# Passage shown:
On Sunday, the Tufts Community Union Senate, which represents undergraduate students to the administration, overwhelmingly passed a resolution calling upon the university to divest its endowment from fossil fuels.
The resolution (.pdf), which passed by a 24 - 1 vote, cites Tufts' vision statement that reads "as an institution, we are committed to improving the human condition," and
calls upon the Board of Trustees to immediately stop any new investment in fossil fuel companies; and to ensure that within five years none of its directly held or commingled assets include holdings of either public equities or corporate bonds in fossil fuel companies as determined by the Carbon Tracker list;
In a similar move, on Thursday, Cornell's Student Assembly voted 22 - 2 to for a resolution calling for its university's endowment to divest from fossil fuels.
Cornell's resolution calls for full divestment of the university's endowment from the fossil fuel industry by 2020, and also calls for 30% of the divested funds to be reinvested in sustainable options by 2030, KyotoNOW!, Cornell's student climate justice organization, reports.
"When we say 'carbon neutral', we should mean it," The Cornell Daily Sun reports Anna-Lisa Castle, former KyotoNOW! co-president, as saying. "It doesn't mean we should just start recycling on campus; we also want to see that we are not hypocritical by investing millions of dollars in the fossil fuel industry."

# Given information:
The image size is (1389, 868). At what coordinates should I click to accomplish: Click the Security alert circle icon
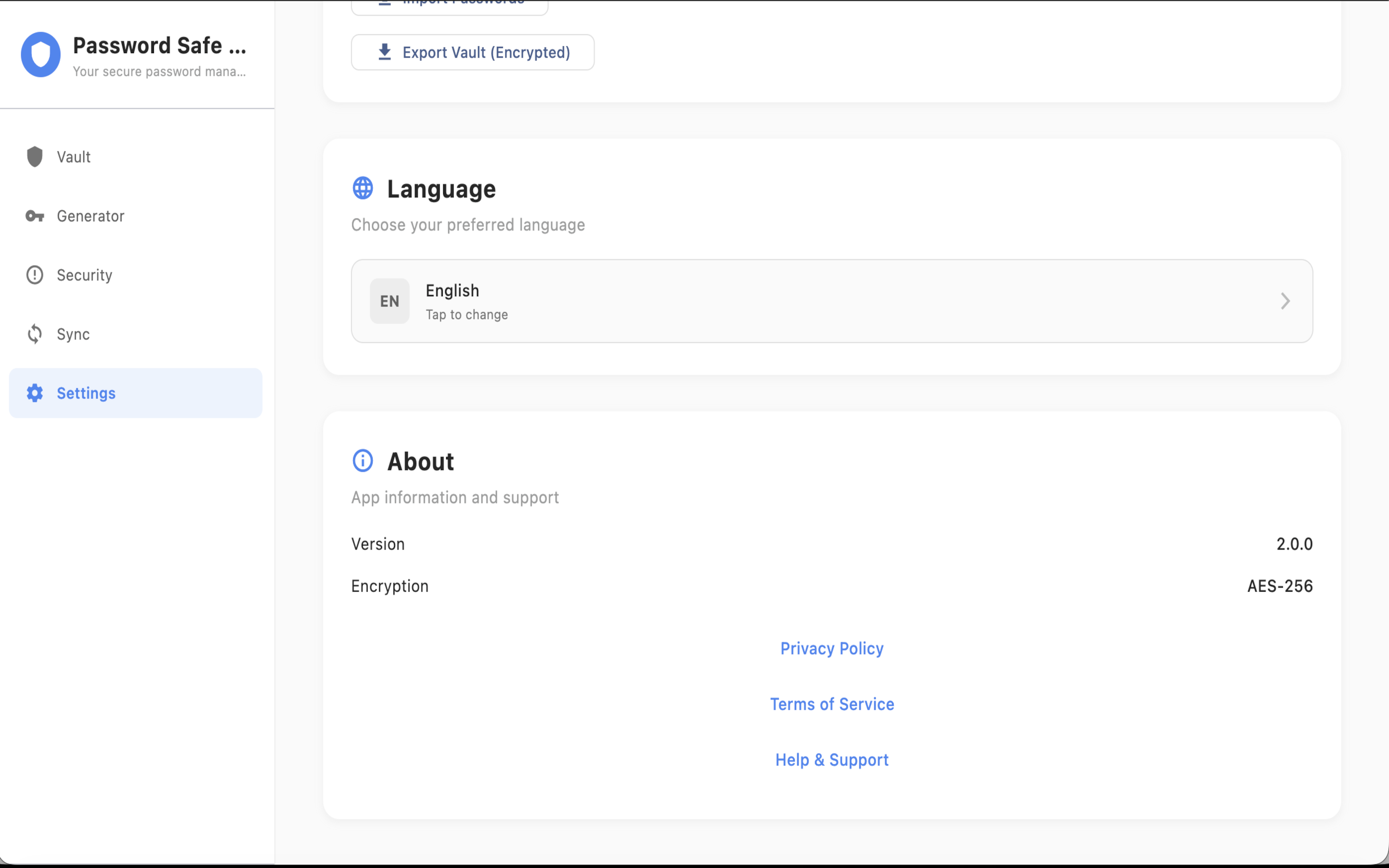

# Problem statement:
Write the next part of the report on the Tufts and Cornell fossil fuel divestment votes, picking up after its final sentence. The data is not needed for this exercise.

# Exercise output:
In an op-ed urging the university to answer the call to divest from fossil fuels, Cornell senior Julia Fiore writes:
The climate will neither repair itself, nor will fossil fuels be replaced with sustainable energy, if we do not put pressure on dirty energy industries. Most scientists agree that we, as a planet, are approaching a tipping point in the climate battle; if a movement to divest were to exist, like it did for Apartheid thirty years ago, it should be now, not later.
Noting that the divestment movement has already seen successes at Unity and Hampshire Colleges, and that the divestment movement continues at hundreds of colleges across the nation, Bill McKibben, 350.org founder, told Democracy Now! last week:
Well, talking about this burgeoning divestment movement. It's been kind of amazing to watch in the last six weeks as the number of campuses has mushroomed to the point--at 234 campuses now. The Nation said last week that this may be the largest student movement in several decades. In one sense, it came very quickly out of nowhere. In another sense, you know, last year was the hottest year we've ever seen in America. We watched the drought, we watched Sandy. I think it's no surprise, really, that young people are starting to say, "We've got to spend another 60, 70 years on this planet. We better do something fast." And that something means standing up to the fossil fuel industry that's been in the way of rational change for a quarter-century now.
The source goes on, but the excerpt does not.